Disbelief and misconceptions were the biggest challenges he faced during his fight against Ebola. People were dying due to a lack of knowledge, he says. “People either didn’t know [about Ebola] or they were misled by a myth around them that said such diseases are spiritual,” the pastor explains. Many also believed that ambulances and vaccines infected people with Ebola.
“World Vision taught me how to understand different pandemics and viruses. As part of [World Vision’s] Channels of Hope programme, I was able to share my knowledge with others and speak confidently about these viruses. I saved lives.”

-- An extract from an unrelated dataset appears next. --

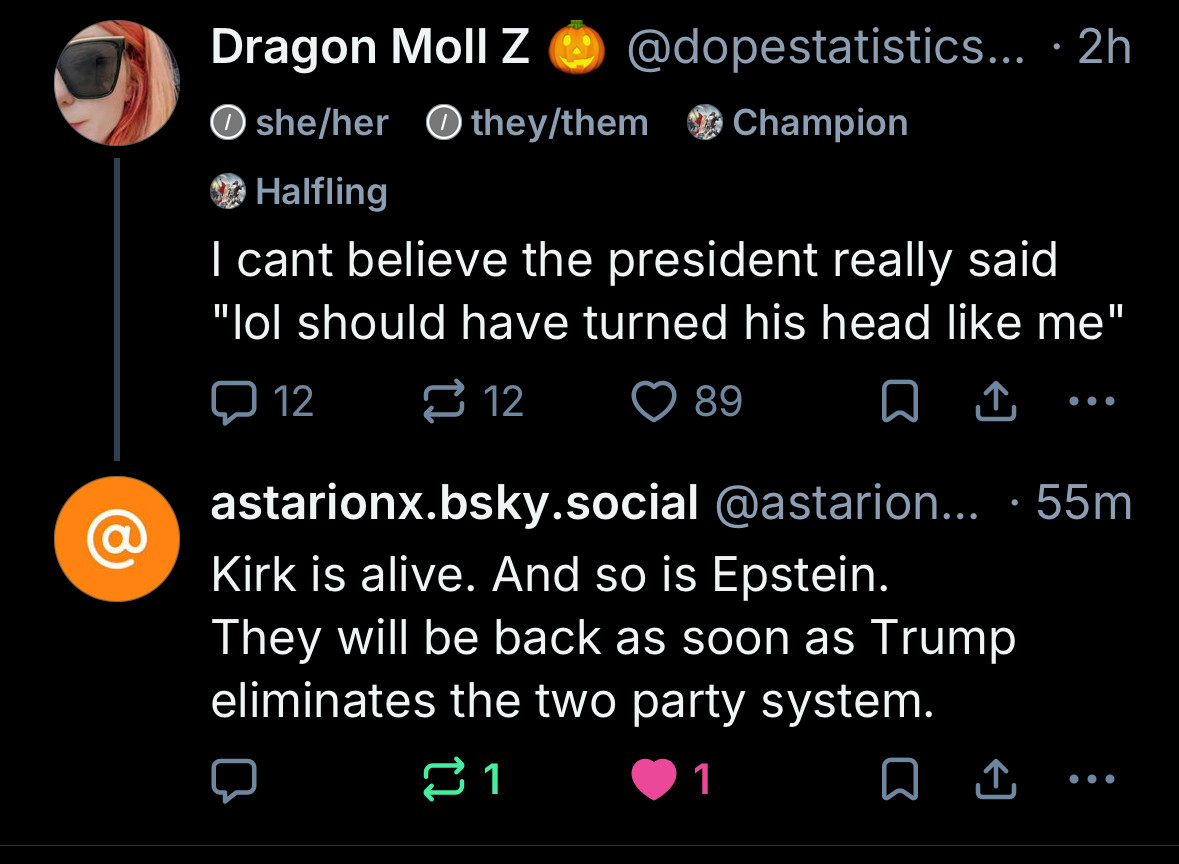The height and width of the screenshot is (864, 1179).
Task: Reply to Dragon Moll Z's post
Action: pos(236,402)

Pastor Jonathan continues to work with this programme, which is increasingly focused on COVID-19 prevention, and applying the valuable experience of fighting Ebola to this new invisible enemy.
“I teach people how to avoid [COVID-19] and prevent its transmission. How? By washing your hands. I explain to them that this virus is real and urge them to respect physical distancing,” he explains. “People are understanding that they had the wrong information [about Ebola]. They lacked information.”
The pastor is eager to avoid such roadblocks to COVID-19 prevention. He knows that speaking to people early and often is key to disease management. He goes door-to-door, practising physical distancing, to inform his community members about the threat of COVID-19, its symptoms, and how to prevent the disease. He wants his community to remember how unbelievable Ebola felt until it was too late with too many lives already lost – too many orphans.
“This work has also helped me learn to listen. Yes, truly listening to others allowed me to understand their pain… to comfort them,” Pastor Jonathan says. “But it also allowed me to pay it forward: I’ve taught my fellow pastors [about disease prevention] and asked them to follow my lead.”
Faith leaders play a critical role in their communities, even more so in times of crisis. World Vision International is responding to the COVID-19 pandemic in more than 70 countries worldwide, and has partnered with more than 124,000 faith leaders worldwide, including Pastor Jonathan, to ensure communities have fact-based health information.